### Exercise objective
Report every line of the records below that contains the word "agent".

### Record extracts
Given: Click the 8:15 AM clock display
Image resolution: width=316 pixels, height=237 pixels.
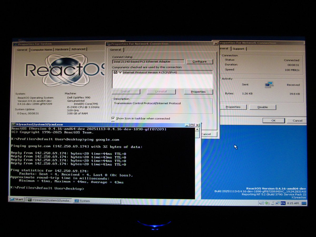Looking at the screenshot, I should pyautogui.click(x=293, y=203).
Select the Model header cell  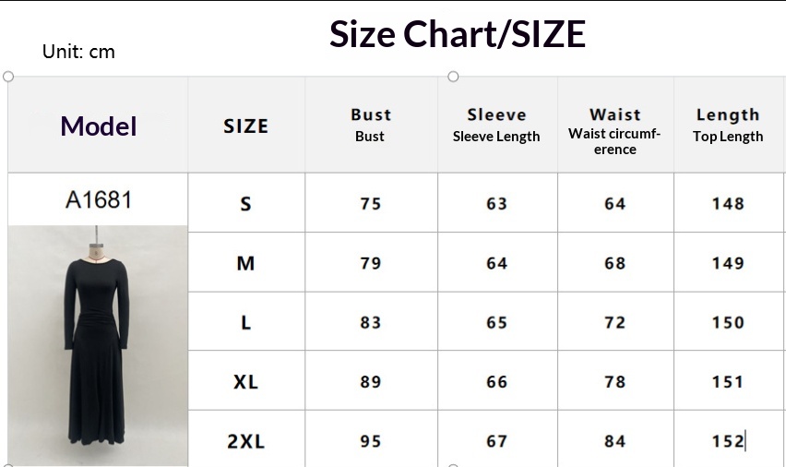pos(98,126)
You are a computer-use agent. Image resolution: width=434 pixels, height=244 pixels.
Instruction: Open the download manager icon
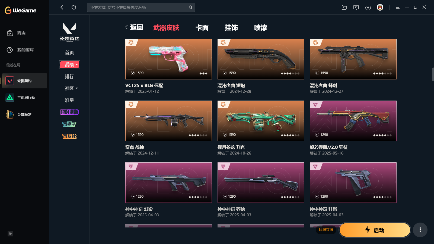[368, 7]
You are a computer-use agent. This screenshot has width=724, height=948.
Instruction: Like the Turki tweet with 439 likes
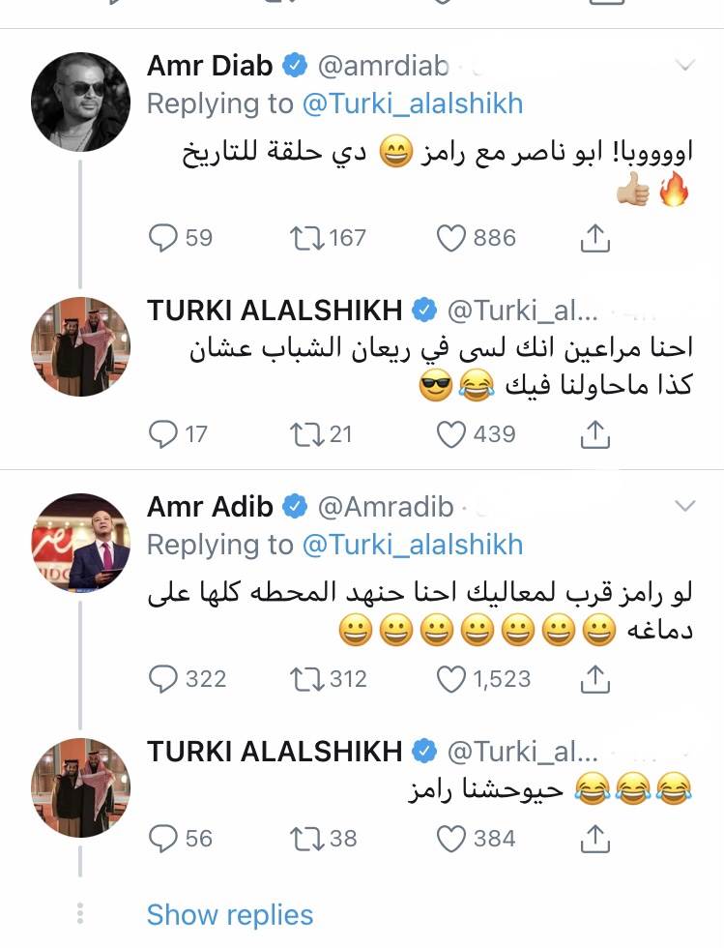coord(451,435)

### Expected output
You are a computer-use agent. Image resolution: width=434 pixels, height=244 pixels.
You are a computer-use agent. This screenshot has width=724, height=948.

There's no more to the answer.